Zmiana w stylu, którą w ostatnich miesiącach wdrożył do swoich singli David Guetta, pozytywnie zaskoczyła wielu fanów muzyki elektronicznej. Bardziej mroczne klubowe klimaty nie spowodowały odpływu fanów – a szeroki fanbase pozwala na robienie wielkich rzeczy, które w ostatnim czasie są potrzebne bardziej niż kiedykolwiek. Francuski artysta postanowił dołączyć się do walki z COVID-19, organizując charytatywnego livestreama.

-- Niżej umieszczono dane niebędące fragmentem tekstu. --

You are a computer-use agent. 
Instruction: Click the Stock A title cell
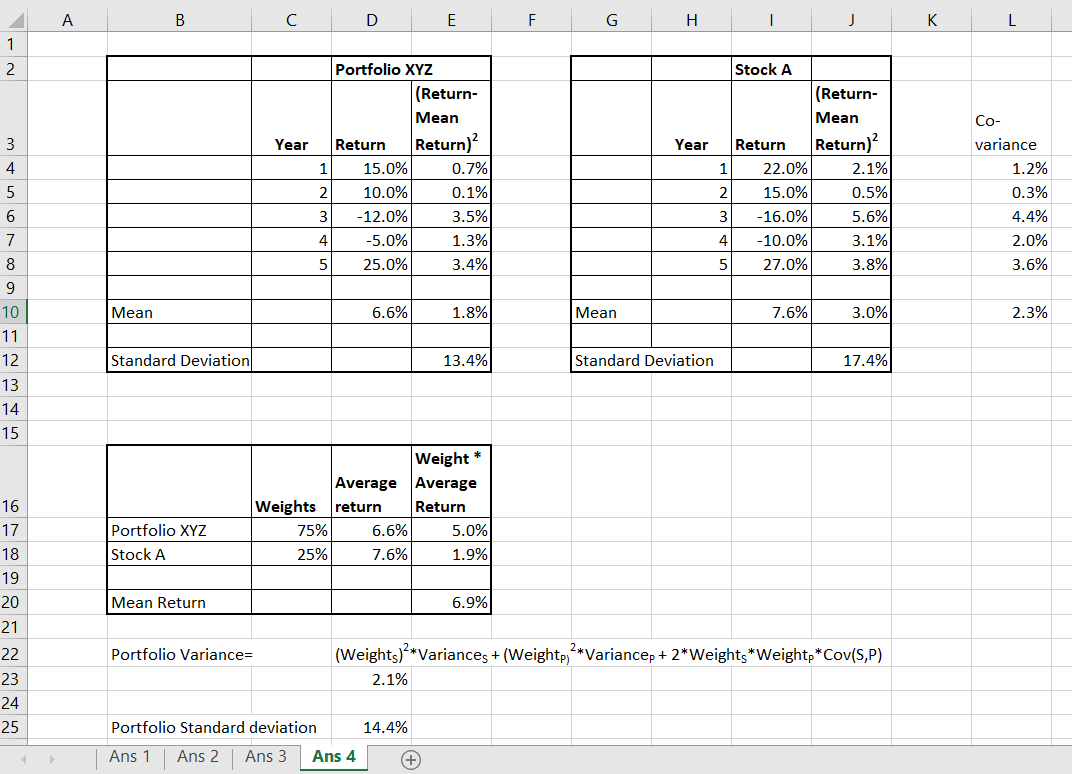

Widownia w internecie i na balkonach
Francuz zrealizował swoją transmisję w Miami. Blisko dwugodzinny set przykuł uwagę widowni zarówno na balkonach pobliskich wieżowców, ale i również w internecie – gdzie set śledziło ponad 6 milionów widzów. Wśród tańczących internautów znalazły się też znane osobistości, które zostały przez gospodarza wieczoru zaproszone do wspólnej akcji. Wśród nich między innymi piłkarze (Olivier Giroud czy Alexander Lacazette) oraz EDMowi producenci (między innymi Dannic, Oliver Heldens, Martin Solveig czy polski rodzynek w tym gronie – Blinders).
Pokaźna suma
Podczas transmisji została zorganizowana zbiórka, z której cały dochód został przekazany na cele charytatywne. W trakcie swojego występu Guetta zebrał ponad 600 tysięcy dolarów, które zostaną przekazane dla Światowej Organizacji Zdrowia, fundacji Feeding America i Feeding South Florida oraz fundacji Hôpitaux de Paris-Hôpitaux de France.

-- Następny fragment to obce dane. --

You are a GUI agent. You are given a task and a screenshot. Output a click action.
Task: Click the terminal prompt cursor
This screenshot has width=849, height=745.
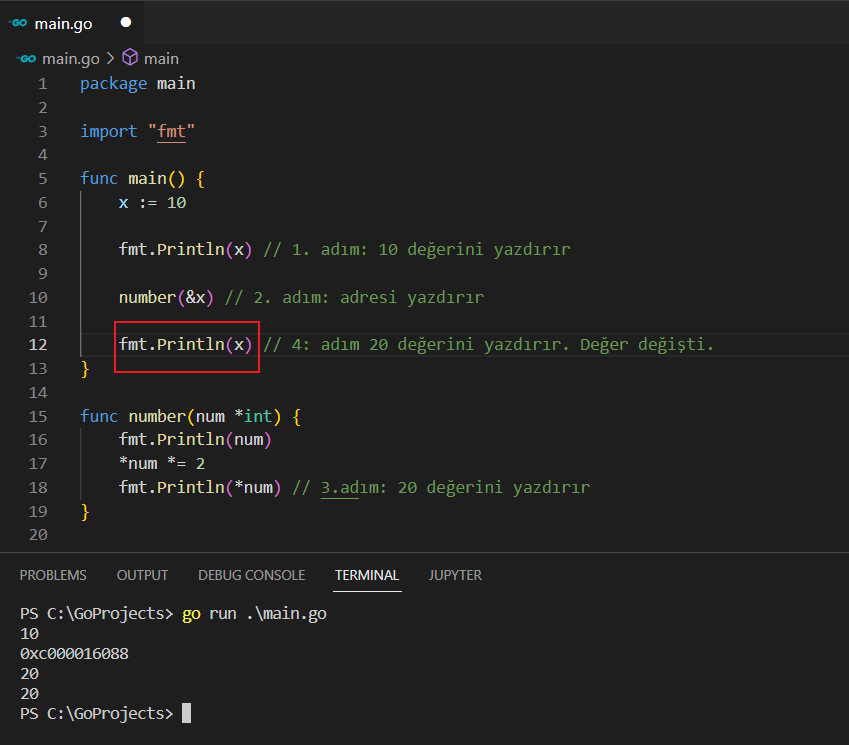pos(186,714)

Spora widownia i pokaźna suma sprawują, że EDMowa społeczność z całego świata potrafi się zorganizować, szczególnie w okolicznościach takich jak obecne. Dodając do tego kilka innych transmisji organizowanych w ubiegłych tygodniach, wkład świata muzyki elektronicznej w walkę z COVID-19 robi się naprawdę konkretny.